How this scales across a team
Spec-first stops being a personal discipline and becomes a team protocol. The spec is a shared artifact you can put in a PR next to the code, link in an issue, and review just like a diff. Reviewing a spec is cheaper than reviewing an implementation, because you read it in a minute and it catches wrong assumptions before anyone writes a line of code.
For a team this gives you three things. Onboarding: a new person reads the spec and understands the intent without code archaeology. Consistency: two people with the same spec get comparable solutions from the agent, because the contract is the same. Auditability: after the fact you know what was supposed to be built and why, so decisions are reproducible rather than locked in someone's memory.
In practice, adopt a simple rule: every change touching more than a few files gets a spec that a human approves before implementation.

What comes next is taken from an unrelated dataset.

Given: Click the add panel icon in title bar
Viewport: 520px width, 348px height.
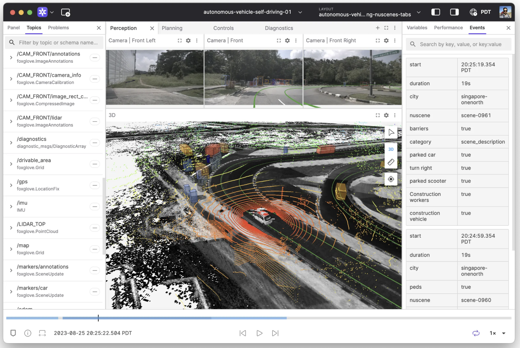Looking at the screenshot, I should (66, 13).
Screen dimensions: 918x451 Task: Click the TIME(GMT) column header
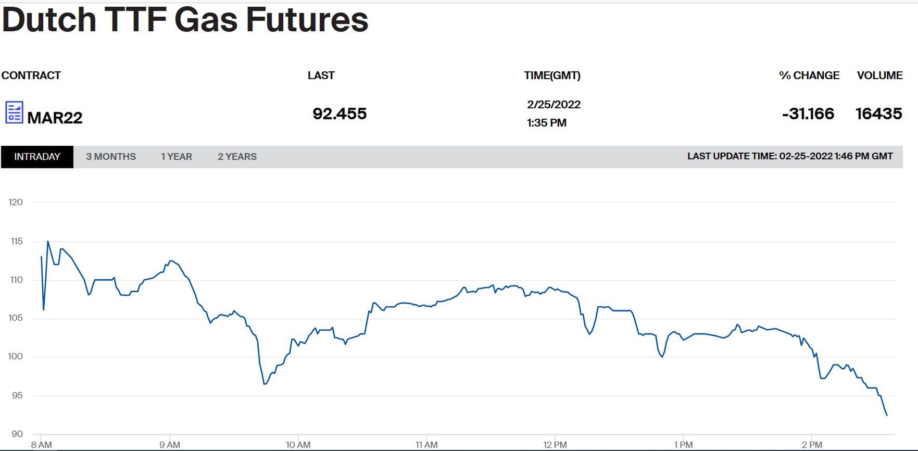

The agent can write the first draft — it is good at that — but the sign-off is human. Without that decision the spec stops being a contract and becomes just another generated text nobody trusts.
TL;DR
Spec-driven development with AI flips the order: first you write a short (400–800 word) SPEC.md with a goal, functional and non-functional requirements, an out-of-scope section, and acceptance criteria, and only then does the agent implement it. The spec is a contract — the agent works inside its boundaries, and when something goes wrong you fix the spec, not the code. A short spec stays readable and current; as a team artifact it scales onboarding, consistency, and auditability. A written spec beats prompting from memory because it is durable, complete, and verifiable — and the sign-off on it always belongs to a human.